Support from family and friends

1 minute read time.

This is a hard path to walk alone, and I am grateful for all the friends and family who are there for me. I know it is not easy for them, but some just know what to say and do, often those who have been in need of support themselves at some time. Compassion isn't complicated. It's not trying to fix things, or to distract me from my cancer, but simply being there, listening, walking alongside for a while.

I have 3 siblings, none of whom live nearby, and all of whom offer support in different ways. My youngest brother has a very busy and stressful job. Never one for conversation, he has started using WhatsApp to keep in touch. It is enough to get regular photos/short messages just to let me know he is thinking of me. It has brought us closer together at a time when I need support. My middle sibling phones and sends occasional cards, either humorous or something I would like. We are too far apart to meet often, but the calls and cards are enough. My older sibling phoned last week - 'I'm sorry we haven't been in touch, but we do think of you'. This was the hardest, although well meant. Unfortunately I lack psychic powers to know that people are thinking of me, but frequent reminders and messages, however short, help enormously.
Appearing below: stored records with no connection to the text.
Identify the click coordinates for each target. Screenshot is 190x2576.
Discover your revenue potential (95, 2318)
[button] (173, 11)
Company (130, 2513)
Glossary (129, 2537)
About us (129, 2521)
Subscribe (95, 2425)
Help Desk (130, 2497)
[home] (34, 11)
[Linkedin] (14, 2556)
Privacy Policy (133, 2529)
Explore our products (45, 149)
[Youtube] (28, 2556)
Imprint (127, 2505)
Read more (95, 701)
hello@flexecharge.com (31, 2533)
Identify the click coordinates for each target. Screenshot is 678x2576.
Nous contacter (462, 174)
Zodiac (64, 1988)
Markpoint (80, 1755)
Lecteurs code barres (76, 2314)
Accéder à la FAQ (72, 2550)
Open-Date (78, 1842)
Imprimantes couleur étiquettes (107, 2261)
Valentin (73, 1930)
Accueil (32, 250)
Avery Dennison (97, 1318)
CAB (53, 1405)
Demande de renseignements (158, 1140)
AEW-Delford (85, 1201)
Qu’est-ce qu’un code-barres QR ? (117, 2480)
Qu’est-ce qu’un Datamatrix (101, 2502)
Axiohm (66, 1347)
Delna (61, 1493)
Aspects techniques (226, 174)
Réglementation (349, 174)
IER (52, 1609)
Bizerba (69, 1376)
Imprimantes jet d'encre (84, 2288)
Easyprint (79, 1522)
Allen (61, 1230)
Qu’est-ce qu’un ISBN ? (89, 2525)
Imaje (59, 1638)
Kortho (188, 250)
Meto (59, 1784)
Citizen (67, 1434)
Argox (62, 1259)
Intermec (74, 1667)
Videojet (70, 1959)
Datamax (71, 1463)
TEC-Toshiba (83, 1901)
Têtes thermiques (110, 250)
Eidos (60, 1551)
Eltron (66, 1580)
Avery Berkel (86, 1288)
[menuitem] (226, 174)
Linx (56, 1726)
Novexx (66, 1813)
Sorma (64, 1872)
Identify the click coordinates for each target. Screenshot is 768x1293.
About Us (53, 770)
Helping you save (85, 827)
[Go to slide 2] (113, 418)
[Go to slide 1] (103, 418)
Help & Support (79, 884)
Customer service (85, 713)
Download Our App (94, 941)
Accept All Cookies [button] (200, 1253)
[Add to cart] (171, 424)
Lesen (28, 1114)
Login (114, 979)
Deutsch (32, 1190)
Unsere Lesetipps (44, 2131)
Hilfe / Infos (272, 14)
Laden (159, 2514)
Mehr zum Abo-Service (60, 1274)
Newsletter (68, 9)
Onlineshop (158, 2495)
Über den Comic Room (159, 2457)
I know I have been guilty of not keeping in touch myself and I now have a list of people I need to offer a hand of friendship to. It sounds calculated, but my memory isn't great, and having a list helps me remember to keep in touch. I know how much it helped after our daughter died and so I have a list, not only of friends in need, but of significant dates for bereaved friends. With so many ways to keep in touch, it takes only a few seconds to send a message saying 'thinking of you'.